Three special cases of the grain offering found in the Pentateuch defy the general rules discussed above. First, a poor Israelite could bring an offering of semolina instead of an animal to be offered as atonement for unintentional sin. This is known as the graduated purification offering.[10] The ritual for this offering, recorded in Leviticus 5, explicitly removes the oil and frankincense requirement found in Leviticus 2 for raw grain offerings. Second, the suspected adulteress ritual found in Numbers 5 requires that the husband present a grain offering of raw barley flour.  The oil and frankincense requirements are also explicitly removed in this account.
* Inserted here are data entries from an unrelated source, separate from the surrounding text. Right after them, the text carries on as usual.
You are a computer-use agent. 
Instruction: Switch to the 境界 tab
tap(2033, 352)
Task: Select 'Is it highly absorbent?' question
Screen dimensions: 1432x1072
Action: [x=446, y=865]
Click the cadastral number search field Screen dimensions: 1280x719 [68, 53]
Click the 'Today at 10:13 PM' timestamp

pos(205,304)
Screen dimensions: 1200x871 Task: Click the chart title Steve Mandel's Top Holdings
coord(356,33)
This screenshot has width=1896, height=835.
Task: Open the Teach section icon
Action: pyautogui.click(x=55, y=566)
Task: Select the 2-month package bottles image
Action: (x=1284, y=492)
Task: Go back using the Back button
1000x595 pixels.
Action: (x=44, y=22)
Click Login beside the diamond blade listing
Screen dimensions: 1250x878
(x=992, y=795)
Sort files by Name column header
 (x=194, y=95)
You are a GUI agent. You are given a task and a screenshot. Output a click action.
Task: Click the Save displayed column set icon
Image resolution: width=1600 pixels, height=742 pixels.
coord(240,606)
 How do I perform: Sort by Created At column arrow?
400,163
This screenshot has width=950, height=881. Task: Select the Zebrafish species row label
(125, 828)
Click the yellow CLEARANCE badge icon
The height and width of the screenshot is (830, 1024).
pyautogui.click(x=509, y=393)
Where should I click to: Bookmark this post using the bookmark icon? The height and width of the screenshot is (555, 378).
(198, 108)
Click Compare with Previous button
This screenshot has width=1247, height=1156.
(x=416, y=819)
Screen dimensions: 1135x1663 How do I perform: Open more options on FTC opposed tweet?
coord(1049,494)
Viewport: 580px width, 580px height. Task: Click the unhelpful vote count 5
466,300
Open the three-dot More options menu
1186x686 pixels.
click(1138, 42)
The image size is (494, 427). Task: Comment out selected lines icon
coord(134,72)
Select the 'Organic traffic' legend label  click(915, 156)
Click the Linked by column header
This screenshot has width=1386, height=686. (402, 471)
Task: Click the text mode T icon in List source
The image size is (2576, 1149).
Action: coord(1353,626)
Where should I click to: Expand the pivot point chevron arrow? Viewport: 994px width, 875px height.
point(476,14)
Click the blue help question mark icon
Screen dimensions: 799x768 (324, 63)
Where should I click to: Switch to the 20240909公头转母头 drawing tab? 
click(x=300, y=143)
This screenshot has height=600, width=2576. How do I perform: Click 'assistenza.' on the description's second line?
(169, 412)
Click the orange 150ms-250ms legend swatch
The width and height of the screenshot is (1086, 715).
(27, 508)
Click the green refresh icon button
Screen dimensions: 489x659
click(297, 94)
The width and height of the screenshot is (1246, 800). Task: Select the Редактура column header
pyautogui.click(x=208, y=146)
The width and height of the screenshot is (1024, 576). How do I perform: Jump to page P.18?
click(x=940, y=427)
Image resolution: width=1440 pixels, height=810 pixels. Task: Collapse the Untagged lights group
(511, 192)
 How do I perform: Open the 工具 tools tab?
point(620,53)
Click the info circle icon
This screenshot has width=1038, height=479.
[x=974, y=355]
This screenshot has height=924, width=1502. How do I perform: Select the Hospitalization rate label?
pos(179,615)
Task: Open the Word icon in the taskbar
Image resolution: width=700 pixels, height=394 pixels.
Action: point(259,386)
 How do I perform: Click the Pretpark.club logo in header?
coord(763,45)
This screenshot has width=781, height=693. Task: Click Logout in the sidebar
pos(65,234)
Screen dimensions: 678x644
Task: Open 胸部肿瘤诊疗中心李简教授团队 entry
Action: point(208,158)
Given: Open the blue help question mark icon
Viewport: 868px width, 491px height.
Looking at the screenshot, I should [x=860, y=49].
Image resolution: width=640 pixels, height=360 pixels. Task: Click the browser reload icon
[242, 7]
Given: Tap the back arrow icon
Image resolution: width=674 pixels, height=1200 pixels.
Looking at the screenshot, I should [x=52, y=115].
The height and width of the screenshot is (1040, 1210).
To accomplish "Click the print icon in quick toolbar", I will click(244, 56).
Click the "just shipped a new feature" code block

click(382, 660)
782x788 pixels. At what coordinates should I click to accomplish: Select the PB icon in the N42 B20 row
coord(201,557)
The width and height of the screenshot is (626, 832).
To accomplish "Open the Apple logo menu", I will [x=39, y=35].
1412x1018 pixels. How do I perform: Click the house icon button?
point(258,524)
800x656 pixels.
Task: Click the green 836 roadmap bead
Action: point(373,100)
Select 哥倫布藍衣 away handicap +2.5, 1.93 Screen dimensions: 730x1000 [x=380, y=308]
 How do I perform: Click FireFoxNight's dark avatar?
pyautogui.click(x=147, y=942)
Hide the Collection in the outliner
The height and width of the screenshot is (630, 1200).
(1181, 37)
Finally, the well-being offering ritual of Leviticus 3 and its further instructions in 7:11-18 along with the Feast of Weeks ritual in Leviticus 23 both allow for the presentation of leavened bread as a grain offering. This bread is never offered on the altar, but is rather shared during a meal or given to the priests for consumption.

The various contexts in which the grain offering was given can be divided into two main categories: independent and supplemental.  The primary ritual instructions for the independent grain offering are found in Leviticus 2, while Numbers 15, 28, and 29 specify the bulk of the supplemental grain offerings. Within each of these categories, three sub-categories help to clarify the context: spontaneous, conditional, and scheduled.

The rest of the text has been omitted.